Sure to become a mainstay in city displays everywhere, the Carpenter is an excellent minifig that, in retrospect, has been a long time coming. Seriously, with all the construction sets out there, I don't recall ever seeing an actual carpenter minifig. There probably has been one or more, but it doesn't seem to have been a common inclusion in those sets. He's got some nice face printing with light stubble and some crow's feet, a company logo on his shirt with some chest hair peeking out, and a really cool tool belt on his waist and legs. He comes with the requisite hard hat(with hair attached), saw, and board. That such a well-designed minifig has been overlooked is a testament to how strong this series truly is. If only he had a walrus companion. (As a side note, my dad is a carpenter, and I'm tempted to hunt down a white Santa beard and put it on this fella to have a minifig of my dad! It would be a pretty accurate representation.)
Groping guide: The saw and the board are very easy to find and identify. This guy is packed at 5 per case, so he's very easy to come across. He's the swashbuckler of this series.
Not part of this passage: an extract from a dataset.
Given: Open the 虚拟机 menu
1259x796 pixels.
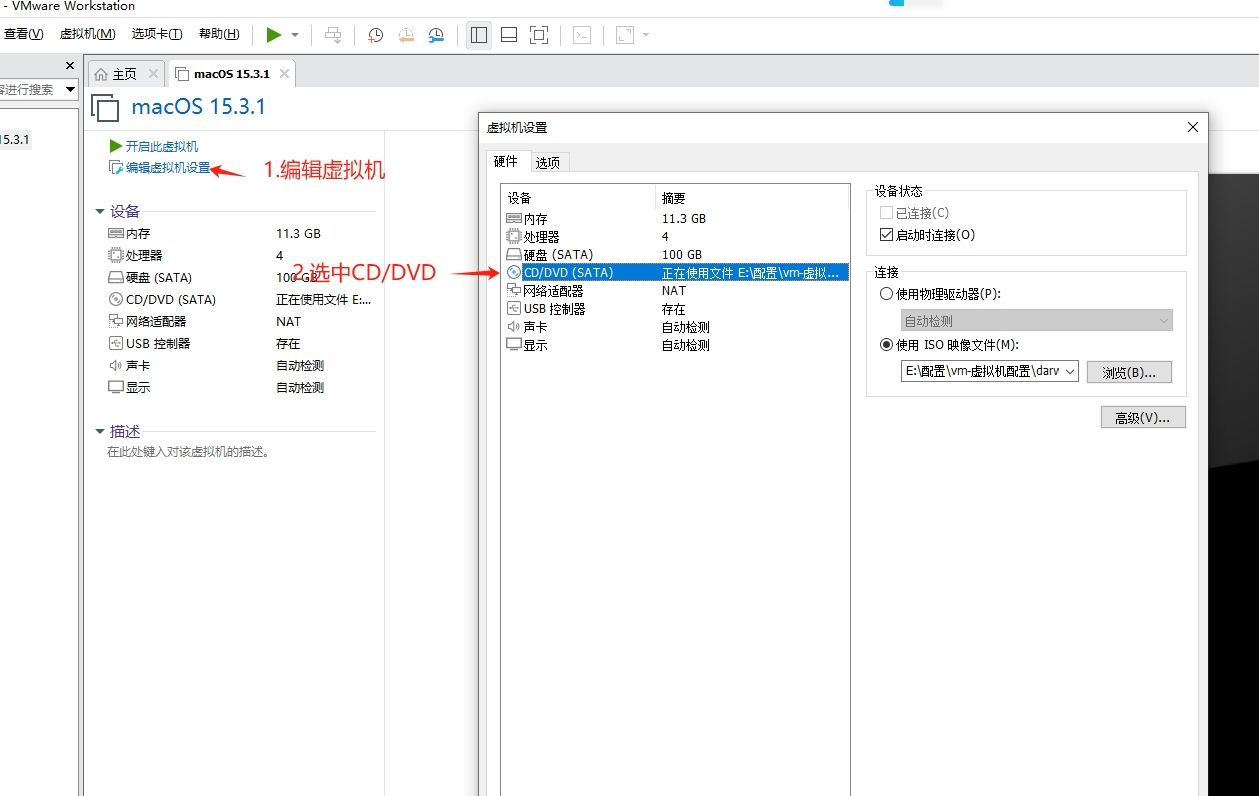Looking at the screenshot, I should pyautogui.click(x=88, y=33).
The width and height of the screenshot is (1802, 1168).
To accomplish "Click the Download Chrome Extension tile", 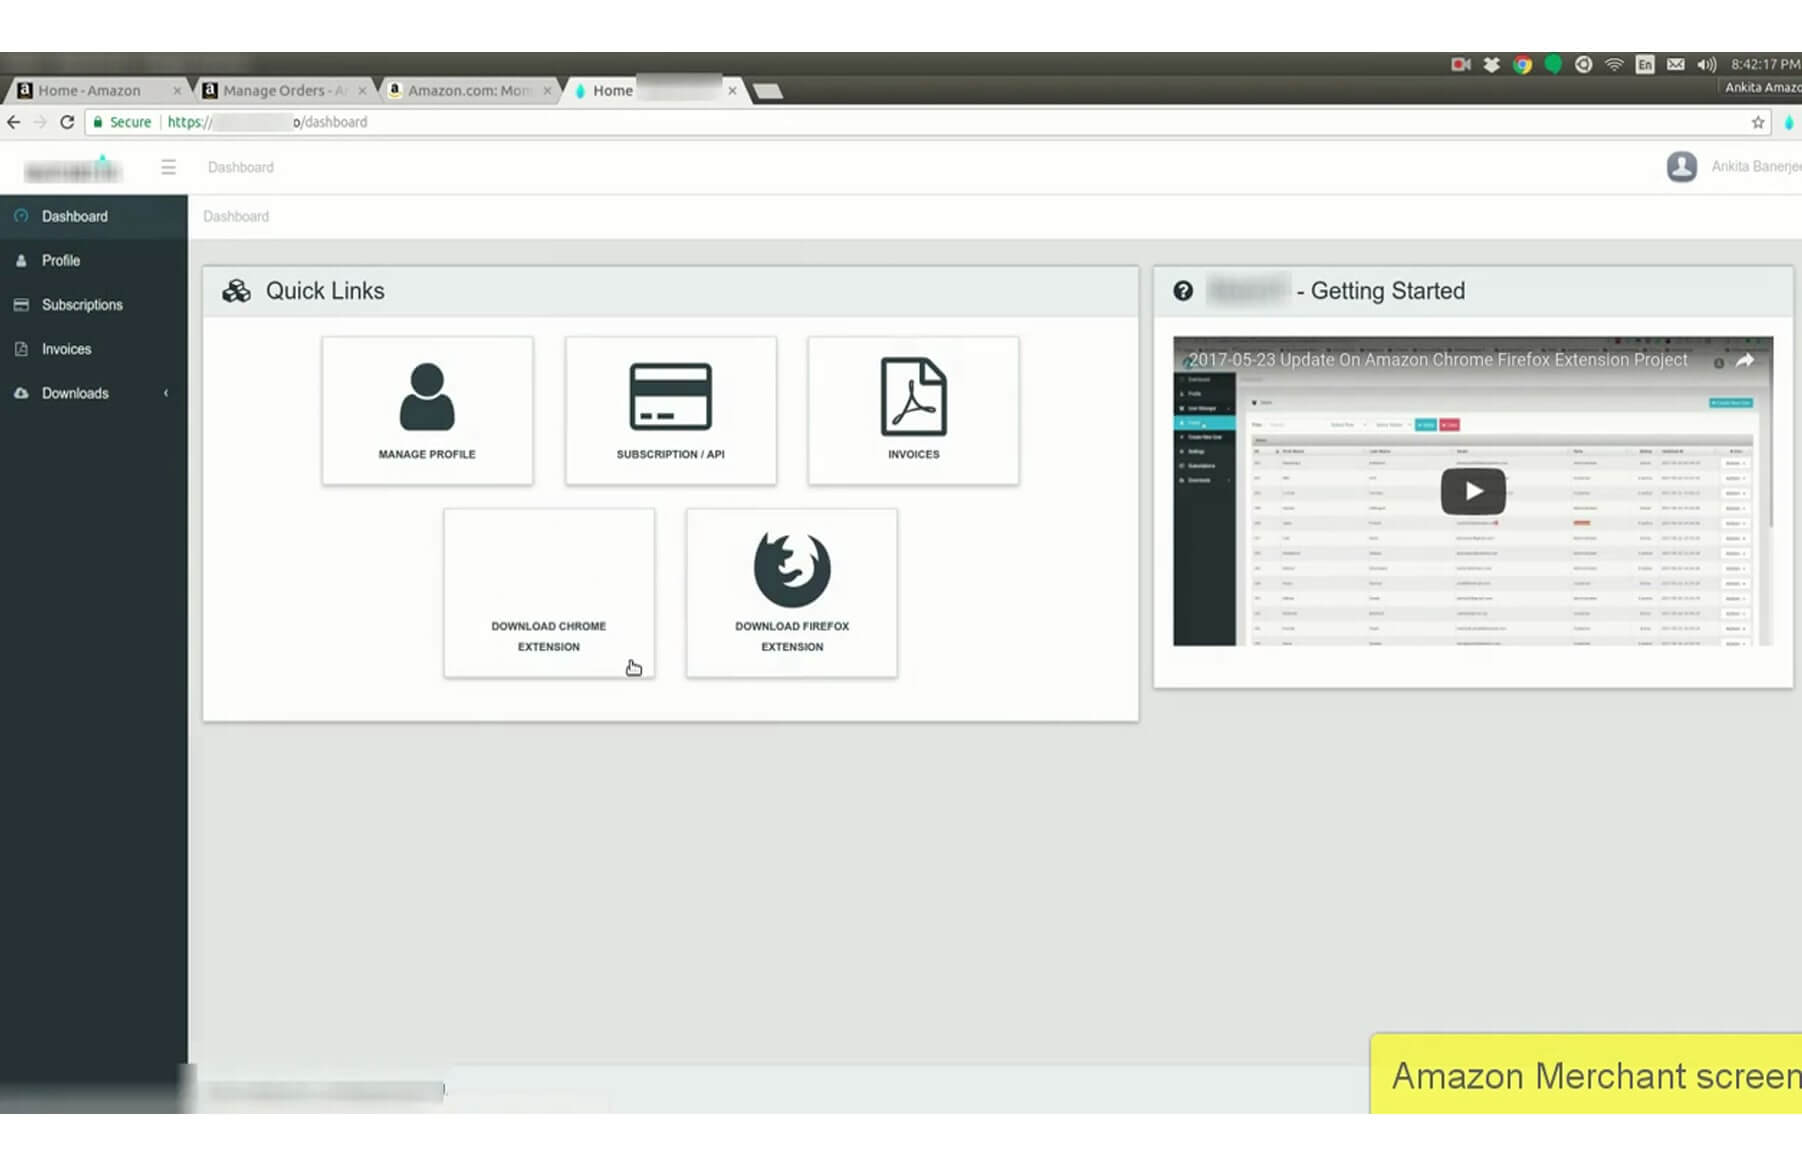I will [549, 593].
The Egyptian Warrior will pair up nicely with either series 2's pharaoh or series 5's Egyptian queen. He has some nice detail on his torso and legs. (It's worth noting that the front and back of his torso have identical printing. This doesn't really impact the figure in any way, it's just kinda interesting.) He's got the requisite eye makeup, as well. His headdress, sword, and shield are all appropriate for the Egyptian theme, and it makes for a nice overall presentation. This isn't one of my favorites from this series, but it's a nice minifig, and a very good army builder for people who are into that. (By the way, I realized after I added the photos that I had his shield upside down. No need to point that out.)
Groping guide: His sword is unique, but there are a lot of swords in this series, so your safest bet is to find the shield. It's the only accessory in this series that has that shape, and since it's rather large, it's easy to find in the package. He's packed 4 per case, so you shouldn't have much trouble finding one unless you have some obsessive army builders in your area.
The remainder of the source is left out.